### WHAT YOU WILL DO
- 1) Answer these from the forum post about the hexagon reef tank, one answer per line:
(a) About how much was cut off the top of the tank?
(b) What does the poster buy for each water change, and for how much?
(c) What does live rock cost now where the poster lives?
- 2) Using the forum post about the hexagon reef tank, mark each statement yes or no, and quote the words that decide it:
(a) The tank held 14 gallons before it was cut down.
(b) The base was glued on all the way around.
(c) The poster already keeps mushrooms in the tank.
- 3) Carry on writing the forum post about the hexagon reef tank from its last sentence.

### PROVIDED PASSAGE

+---+

My 10G Hexagon LED powered reef

leto

New Member
First time poster..
I bought my hexagon tank about 4-5 years ago. It was 14 gallon till about 5 days ago when I cut about 15 cm off the top making it a 10gallon tank. I also cut off the base and then glued it in 4 small spots to easily detach it if I ever decide to go without it.
I love how it looks now. I like that you can see though it and that it is hexagon.
10 gallon makes it so much easier: buy one 2.5-gallon spring water container for $2.50 - and it's my 25% water change..
I have a lot of live rock in it. Maybe more than needed 30 - 40 pounds. Great that I purchased it 4 years ago b/c now it goes for $11-12 per pound where I live.
Not sure if I ever will go with mushrooms or other invertebrates - extremely expensive here in NYC. I would say $70 is the cheapest one you can find. Anemone is less but can make a mess wondering around the tank at night and getting sucked into the filter.

+---+

### INFORMATION SHOWN

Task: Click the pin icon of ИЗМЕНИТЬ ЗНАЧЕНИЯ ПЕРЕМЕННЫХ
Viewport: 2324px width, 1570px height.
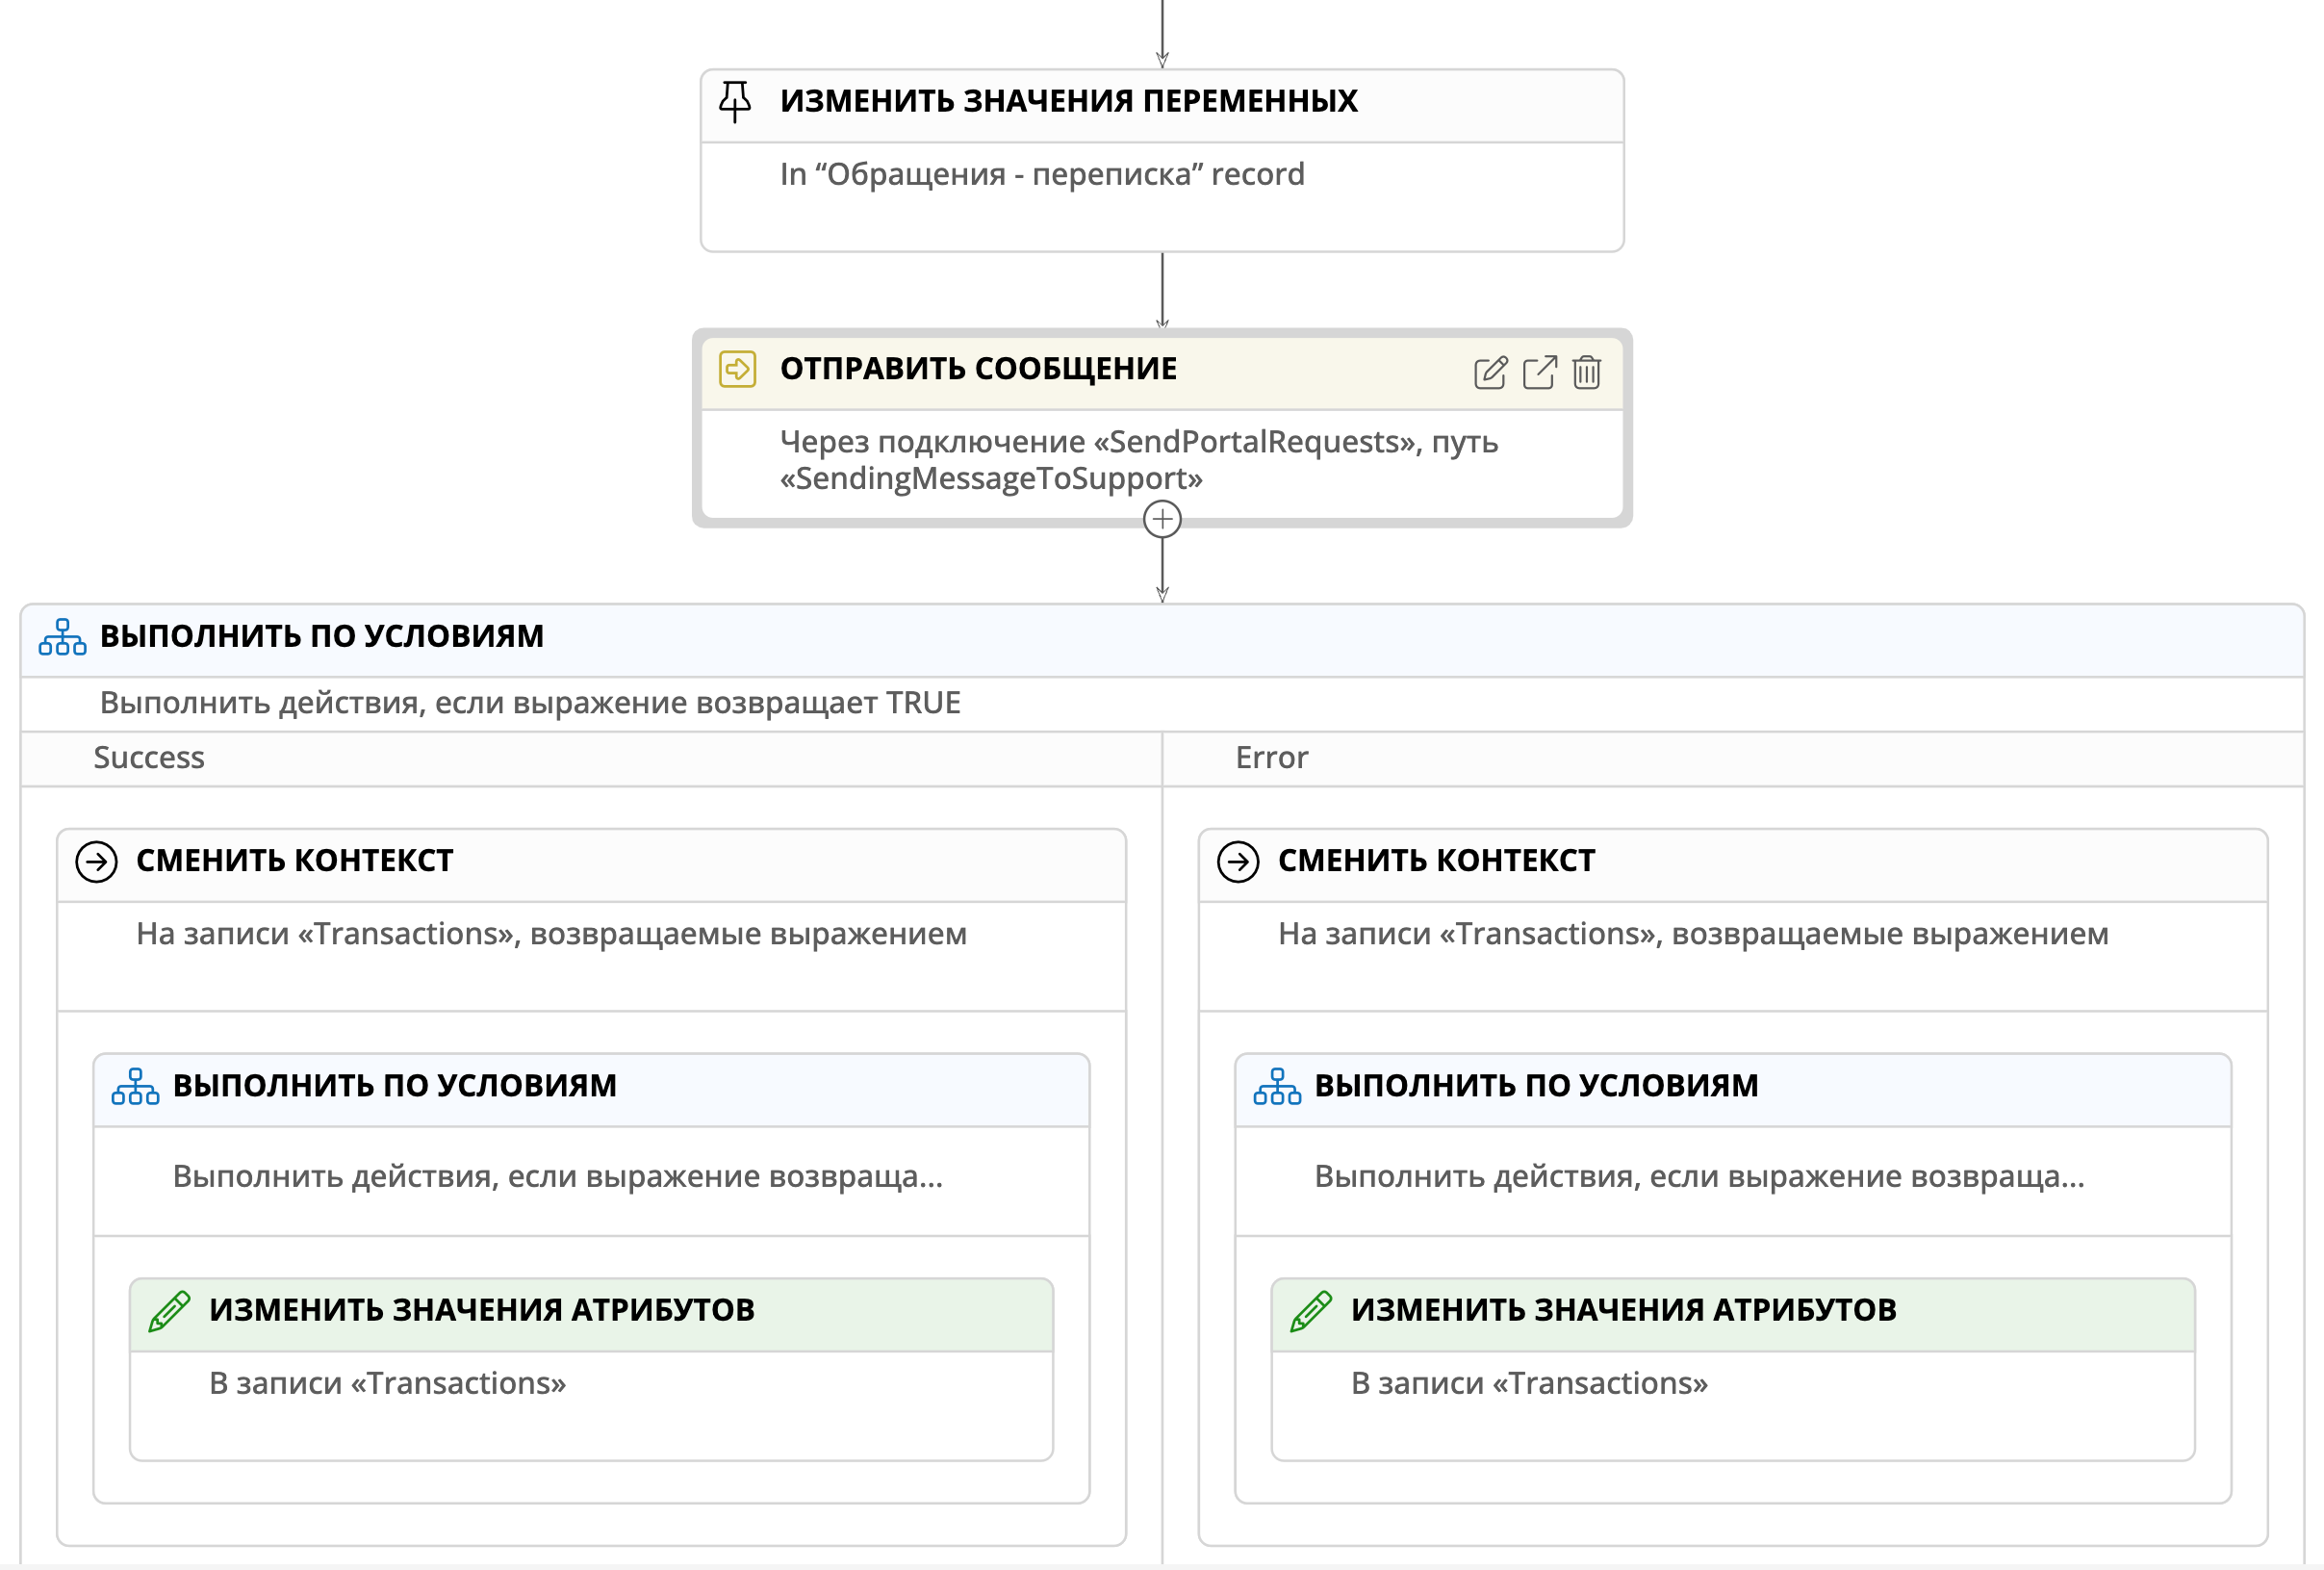Action: pos(735,101)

+---+

### ANSWERS PER TASK
- 1)
(a) About 15 cm.
(b) One 2.5-gallon spring water container, for $2.50.
(c) $11-12 per pound.

- 2)
(a) Yes: "It was 14 gallon till about 5 days ago"
(b) No: "glued it in 4 small spots to easily detach it"
(c) No: "Not sure if I ever will go with mushrooms or other invertebrates"

- 3)
I have 3 clowns. One of them is 2/ 2.5 inches maroon clown. Most likely too big for this tank but he doubled in size since I got him 4 years ago. He’s been though hell : no filter for half a month no lights for 4 months, worm outbreak, heating problems, no water changes for a year - lived thru everything.

Despite what many people say I bought a pair of tiny clowns 4 days ago. He bullied them for one day. Now they are best friends. These two babies ‘chip and dale’ constantly spying on him, taking half of the food, sneaking around the tank, swimming against power heads at night. Maybe he’s enjoying it – been lonely for so long or maybe he’s just old.

A few weeks ago I was lucky to find an awesome deal on Galileo I-9 LED light (1/3 of full price). The light is amazing. When my clown was without a light I probably tried about 4 different light fixtures, including a metal halide and sent all of them back. MH in my opinion is a huge liability, not b/c of electric consumption and heat that are horrible but b/c if anything goes wrong with it, it can create a fire disaster in seconds and you’ll want no tank then. This Galileo led light is extremely bright. Cannot look at it when on. The water is shimmering. The light gets barely barely warm and takes 40W.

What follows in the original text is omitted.